Hmm...aku sebenarnya tidak ingin ikut berkeliling ibu kota. Aku bisa melakukannya nanti. Aku lebih antusias mencari tahu apa yang terjadi pada Sayn! Dalam sekejap rencana menyelinap ke dalam istana langsung terbentuk di pikiranku. Ya, benar sekali! Aku ingin menyelinap ke istana para pangeran dan mencari istana Sayn!
"Ahh...maafkan aku Lilac, aku mungkin tidak bisa ikut. Aku akan ikut dengan kalian besok. Kelihatannya hari ini aku harus istirahat. Aku tidak enak badan..." aku mulai mencari alasan dan berpura-pura sakit.
"Kau baik-baik saja?" tanya Lilac sambil mengernyitkan keningnya panik. Dia tidak ingin sesuatu yang berbahaya terjadi pada Eva. Kalau Duke Court sampai menerima berita bahwa Eva sakit di negara musuh, masalah bisa menjadi sangat runyam untuk mereka.
"Jangan berlebihan. Aku hanya kelelahan dan mengantuk. Aku tidak sempat tidur tadi malam" kataku berusaha menenangkan Lilac.
"Oh, beristirahatlah dengan baik Eva. Jangan khawatir. Besok aku akan memandumu ke tempat yang menyenangkan. Aku akan mensurvei dulu tempatnya hari ini"
"Terima kasih" jawabku sambil terenyum. Dia benar-benar gadis yang baik dan bersemangat.
Akhirnya kami sampai di penginapan. Tempat itu tidak mewah, tapi lumayan besar dan luas. Kelihatannya ini penginapan bagi tamu-tamu yang berkunjung ke kerajaan, karena itulah tempatnya sangat luas dan memiliki banyak ruangan.
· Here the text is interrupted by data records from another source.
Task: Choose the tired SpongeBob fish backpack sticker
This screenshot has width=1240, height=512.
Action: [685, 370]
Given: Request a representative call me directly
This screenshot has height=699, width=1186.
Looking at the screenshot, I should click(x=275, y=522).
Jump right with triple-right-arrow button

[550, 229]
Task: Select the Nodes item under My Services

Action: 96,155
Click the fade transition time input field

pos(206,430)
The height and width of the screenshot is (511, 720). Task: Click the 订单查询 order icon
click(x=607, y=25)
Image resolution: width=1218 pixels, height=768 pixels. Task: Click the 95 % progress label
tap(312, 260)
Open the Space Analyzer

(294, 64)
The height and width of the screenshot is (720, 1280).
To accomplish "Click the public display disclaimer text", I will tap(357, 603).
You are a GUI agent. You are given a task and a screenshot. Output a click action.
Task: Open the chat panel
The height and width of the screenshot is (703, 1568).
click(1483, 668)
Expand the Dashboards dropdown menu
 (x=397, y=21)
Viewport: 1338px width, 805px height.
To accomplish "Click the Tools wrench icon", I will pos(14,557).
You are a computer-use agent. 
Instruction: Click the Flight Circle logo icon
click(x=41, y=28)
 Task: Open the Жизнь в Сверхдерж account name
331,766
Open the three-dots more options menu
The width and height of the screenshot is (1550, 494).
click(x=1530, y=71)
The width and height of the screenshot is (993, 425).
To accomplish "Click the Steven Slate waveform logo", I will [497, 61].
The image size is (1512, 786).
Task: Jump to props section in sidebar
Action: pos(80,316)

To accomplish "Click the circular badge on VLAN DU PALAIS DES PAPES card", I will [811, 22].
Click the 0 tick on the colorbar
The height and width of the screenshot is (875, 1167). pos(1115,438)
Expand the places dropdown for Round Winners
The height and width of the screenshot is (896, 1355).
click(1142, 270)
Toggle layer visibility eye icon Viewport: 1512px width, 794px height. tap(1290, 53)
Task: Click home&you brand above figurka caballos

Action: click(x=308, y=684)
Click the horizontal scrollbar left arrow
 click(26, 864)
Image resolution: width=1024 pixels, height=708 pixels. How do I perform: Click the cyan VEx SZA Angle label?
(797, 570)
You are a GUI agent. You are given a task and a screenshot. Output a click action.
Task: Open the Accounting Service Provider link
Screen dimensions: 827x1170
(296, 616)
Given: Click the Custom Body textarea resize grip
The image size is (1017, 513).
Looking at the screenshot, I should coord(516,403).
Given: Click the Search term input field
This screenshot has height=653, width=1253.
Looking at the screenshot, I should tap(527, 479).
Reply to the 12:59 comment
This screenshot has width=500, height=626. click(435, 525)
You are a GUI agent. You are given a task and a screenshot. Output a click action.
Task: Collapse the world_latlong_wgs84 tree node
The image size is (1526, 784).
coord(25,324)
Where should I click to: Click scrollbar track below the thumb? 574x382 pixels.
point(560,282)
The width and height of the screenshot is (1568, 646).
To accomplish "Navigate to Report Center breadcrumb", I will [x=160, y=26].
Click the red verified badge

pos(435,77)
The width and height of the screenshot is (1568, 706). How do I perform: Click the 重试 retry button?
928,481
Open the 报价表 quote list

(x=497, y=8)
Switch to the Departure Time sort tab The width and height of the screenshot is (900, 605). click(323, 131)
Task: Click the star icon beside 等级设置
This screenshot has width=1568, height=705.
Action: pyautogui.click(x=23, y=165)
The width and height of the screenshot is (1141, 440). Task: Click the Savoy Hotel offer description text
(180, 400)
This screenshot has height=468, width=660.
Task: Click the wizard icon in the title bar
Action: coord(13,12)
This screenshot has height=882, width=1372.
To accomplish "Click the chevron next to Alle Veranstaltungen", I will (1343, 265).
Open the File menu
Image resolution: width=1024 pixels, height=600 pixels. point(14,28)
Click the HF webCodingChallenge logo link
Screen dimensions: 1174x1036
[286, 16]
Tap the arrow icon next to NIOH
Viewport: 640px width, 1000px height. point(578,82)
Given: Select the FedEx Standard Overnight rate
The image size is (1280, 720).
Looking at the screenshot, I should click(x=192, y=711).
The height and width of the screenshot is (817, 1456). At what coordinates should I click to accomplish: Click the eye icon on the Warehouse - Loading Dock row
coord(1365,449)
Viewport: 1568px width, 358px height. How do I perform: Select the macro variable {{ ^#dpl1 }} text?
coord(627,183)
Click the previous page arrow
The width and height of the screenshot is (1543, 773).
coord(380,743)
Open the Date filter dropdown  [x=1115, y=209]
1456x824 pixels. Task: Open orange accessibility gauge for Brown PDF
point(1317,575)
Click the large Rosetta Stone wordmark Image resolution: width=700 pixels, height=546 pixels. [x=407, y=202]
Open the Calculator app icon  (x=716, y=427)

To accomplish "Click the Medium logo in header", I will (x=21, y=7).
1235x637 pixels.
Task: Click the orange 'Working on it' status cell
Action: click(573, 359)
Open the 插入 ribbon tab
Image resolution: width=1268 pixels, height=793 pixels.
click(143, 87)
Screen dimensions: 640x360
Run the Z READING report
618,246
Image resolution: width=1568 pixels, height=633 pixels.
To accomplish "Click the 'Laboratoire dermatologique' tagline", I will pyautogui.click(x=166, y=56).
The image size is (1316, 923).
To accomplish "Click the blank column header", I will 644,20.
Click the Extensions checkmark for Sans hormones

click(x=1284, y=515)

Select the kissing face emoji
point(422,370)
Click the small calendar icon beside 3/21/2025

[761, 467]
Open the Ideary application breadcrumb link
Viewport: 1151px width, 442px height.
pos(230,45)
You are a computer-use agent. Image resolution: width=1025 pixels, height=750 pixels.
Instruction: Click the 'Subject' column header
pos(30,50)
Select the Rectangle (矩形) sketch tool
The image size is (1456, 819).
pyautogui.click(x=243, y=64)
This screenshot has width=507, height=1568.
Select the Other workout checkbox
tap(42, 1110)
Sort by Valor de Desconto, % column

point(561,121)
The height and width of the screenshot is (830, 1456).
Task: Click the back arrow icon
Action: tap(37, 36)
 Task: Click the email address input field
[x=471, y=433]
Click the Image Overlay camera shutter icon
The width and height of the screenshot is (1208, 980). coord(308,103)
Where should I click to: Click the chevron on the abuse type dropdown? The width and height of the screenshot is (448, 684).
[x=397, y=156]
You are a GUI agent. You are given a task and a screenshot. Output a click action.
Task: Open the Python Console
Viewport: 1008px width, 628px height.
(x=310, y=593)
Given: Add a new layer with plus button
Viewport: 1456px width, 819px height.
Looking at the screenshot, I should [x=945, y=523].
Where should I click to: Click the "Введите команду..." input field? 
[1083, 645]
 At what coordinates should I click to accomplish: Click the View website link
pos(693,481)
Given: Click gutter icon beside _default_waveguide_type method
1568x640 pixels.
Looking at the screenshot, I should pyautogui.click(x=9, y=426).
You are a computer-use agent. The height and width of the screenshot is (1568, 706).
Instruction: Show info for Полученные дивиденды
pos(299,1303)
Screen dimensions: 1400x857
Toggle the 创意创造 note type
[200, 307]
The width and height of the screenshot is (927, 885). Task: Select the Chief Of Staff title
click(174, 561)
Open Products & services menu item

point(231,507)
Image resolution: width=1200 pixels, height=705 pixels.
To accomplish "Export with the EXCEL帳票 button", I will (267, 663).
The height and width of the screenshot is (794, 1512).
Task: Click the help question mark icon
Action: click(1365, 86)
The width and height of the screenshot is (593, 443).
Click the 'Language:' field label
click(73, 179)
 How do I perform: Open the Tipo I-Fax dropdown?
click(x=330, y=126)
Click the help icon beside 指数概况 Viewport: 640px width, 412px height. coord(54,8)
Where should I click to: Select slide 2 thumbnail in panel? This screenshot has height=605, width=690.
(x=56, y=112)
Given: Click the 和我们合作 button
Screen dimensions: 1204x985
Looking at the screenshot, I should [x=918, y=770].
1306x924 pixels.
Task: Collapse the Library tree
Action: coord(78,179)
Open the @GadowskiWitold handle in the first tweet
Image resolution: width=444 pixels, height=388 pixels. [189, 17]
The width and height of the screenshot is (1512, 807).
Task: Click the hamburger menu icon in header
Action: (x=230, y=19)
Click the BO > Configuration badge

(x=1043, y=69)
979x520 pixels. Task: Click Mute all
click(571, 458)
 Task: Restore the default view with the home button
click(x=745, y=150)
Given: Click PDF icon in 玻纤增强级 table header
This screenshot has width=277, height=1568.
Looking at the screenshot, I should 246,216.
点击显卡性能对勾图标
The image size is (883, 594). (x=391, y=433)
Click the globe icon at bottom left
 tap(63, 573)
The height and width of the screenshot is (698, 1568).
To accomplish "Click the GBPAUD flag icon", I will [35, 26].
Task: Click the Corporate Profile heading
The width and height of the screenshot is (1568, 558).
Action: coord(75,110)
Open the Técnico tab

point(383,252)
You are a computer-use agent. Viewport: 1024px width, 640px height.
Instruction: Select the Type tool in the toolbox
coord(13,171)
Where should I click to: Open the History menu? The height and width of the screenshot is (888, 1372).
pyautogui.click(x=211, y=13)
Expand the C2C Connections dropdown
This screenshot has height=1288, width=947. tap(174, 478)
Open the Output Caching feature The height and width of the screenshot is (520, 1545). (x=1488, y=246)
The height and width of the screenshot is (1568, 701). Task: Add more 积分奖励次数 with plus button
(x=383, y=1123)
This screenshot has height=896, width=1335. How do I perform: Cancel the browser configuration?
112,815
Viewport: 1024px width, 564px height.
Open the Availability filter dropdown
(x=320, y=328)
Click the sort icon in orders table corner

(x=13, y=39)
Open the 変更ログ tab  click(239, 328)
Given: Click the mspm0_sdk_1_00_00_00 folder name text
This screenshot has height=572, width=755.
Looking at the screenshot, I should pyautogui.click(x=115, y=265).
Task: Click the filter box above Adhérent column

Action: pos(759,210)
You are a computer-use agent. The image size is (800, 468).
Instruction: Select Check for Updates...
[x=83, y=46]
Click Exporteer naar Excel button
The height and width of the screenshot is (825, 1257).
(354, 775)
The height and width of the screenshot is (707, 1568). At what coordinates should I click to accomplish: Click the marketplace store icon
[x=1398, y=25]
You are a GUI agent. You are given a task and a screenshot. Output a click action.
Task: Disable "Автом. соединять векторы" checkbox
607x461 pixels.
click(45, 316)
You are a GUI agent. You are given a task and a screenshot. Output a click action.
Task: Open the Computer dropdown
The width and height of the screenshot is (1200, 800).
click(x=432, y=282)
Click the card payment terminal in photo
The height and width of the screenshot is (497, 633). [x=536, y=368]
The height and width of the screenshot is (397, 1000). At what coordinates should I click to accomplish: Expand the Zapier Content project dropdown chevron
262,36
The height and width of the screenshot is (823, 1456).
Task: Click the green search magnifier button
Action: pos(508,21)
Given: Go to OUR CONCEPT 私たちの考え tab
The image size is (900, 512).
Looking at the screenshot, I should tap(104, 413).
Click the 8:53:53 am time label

"Kita sudah sampai" Perdana Mentri Hendrick membuka ruang dimensi dan mengeluarkan beberapa kunci sesuai dengan jumlah kami. "Ambil kunci ini" dia melemparkannya pada masing-masing anak. "Ini adalah kunci kamar kalian. Selamat beristirahat"
Setelah itu, orang itu melenggang pergi.
Aku menatap kunci di tanganku dan melihat nomor yang tertera di kunci. Ah! Ini sangat mirip dengan sistem hotel rupanya. Aku segera mencari keberadaan kamarku dan melenggang masuk.
Saat aku memasuki kamarnya, ini tidak buruk. Cukup bersih dan cantik. Mungkin karena tempat ini sudah disetting sebagai tempat penginapan para bangsawan dari negara lain.
Aku mulai duduk di atas kasur. Bulu-bulu selimut ini sangat lembut dan nyaman. Kelihatannya dibuat dari binatang sihir tingkat rendah.
"Baiklah, sekarang aku harus menunggu sampai anak-anak itu keluar. Lalu aku akan menjelajahi tempat ini" Aku tersenyum antusias karena aku benar-benar penasaran dengan tempat yang tidak pernah kukunjungi ini.